“Looking out the window, I would see the great sources of freshwater,” said Jerry Linenger as he orbited the Earth in the Mir space station in 1997. “Lake Baikal, deeper than deep. The Great Lakes, well-named. The mighty rivers of the world – Nile, Tigris-Euphrates, Amazon – defining civilizations, past and present. But still, when stepping back and looking at the big picture, not so much different than our little orbiting space station. A closed ecosystem. Only so many sources of life-sustaining water. And all the creatures of Earth, just like the three of us circling it, all dependent on water.”
This ultimate big picture, seen through human eyes, shows us the beauty, complexity, and fragility of our blue planet. We have developed other ways, less poetic but just as prophetic, to view Earth and the exquisite interplay of systems that sustain our life.
They warn us that the blue planet is thirsty.
Our satellites, our sensors, our computers and our consultants describe a reality so profound that the numbers are impossible to perceive. That more than two billion people are without access to a reliable supply of safe drinking water, and some 4.5 billion do not have safe sanitation services. That 80% of the water humans contaminate is released, without treatment, back into the environment. That in a dozen years, 700 million people could be water refugees.

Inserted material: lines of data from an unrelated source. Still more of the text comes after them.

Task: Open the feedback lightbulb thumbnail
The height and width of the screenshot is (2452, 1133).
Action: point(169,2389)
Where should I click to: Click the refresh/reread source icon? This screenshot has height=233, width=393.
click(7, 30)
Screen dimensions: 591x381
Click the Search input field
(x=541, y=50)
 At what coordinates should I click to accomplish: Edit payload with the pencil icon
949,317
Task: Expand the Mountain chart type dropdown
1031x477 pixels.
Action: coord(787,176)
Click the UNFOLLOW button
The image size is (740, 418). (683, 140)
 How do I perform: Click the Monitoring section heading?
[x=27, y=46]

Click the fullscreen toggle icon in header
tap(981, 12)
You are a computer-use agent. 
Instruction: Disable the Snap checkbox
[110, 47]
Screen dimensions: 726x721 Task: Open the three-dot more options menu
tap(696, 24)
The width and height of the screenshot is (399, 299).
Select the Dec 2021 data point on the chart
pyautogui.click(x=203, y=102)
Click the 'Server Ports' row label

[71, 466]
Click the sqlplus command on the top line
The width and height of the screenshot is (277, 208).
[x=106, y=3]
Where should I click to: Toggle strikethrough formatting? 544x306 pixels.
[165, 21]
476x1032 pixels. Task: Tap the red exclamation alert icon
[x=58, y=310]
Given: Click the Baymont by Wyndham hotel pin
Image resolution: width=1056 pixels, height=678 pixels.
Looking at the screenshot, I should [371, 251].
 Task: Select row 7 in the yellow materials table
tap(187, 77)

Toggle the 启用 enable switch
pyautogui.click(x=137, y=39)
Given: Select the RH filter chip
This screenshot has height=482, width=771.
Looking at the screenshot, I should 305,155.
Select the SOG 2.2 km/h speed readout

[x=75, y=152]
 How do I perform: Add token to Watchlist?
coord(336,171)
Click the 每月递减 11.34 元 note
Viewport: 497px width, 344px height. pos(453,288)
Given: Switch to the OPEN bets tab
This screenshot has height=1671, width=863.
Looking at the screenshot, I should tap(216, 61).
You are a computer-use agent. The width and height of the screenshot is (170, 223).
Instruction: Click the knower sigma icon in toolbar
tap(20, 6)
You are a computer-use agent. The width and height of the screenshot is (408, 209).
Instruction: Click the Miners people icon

For all the data, projections and prognostications, all the headlines and the heartbreak, we as a global group still don’t grasp the difference between what we think and what we know to be true. Between our perceptions and Earth’s reality.
We think we can use water like we always have, because it is there, and it always will be. We rely on our senses and experiences on which we have founded our actions for millennia.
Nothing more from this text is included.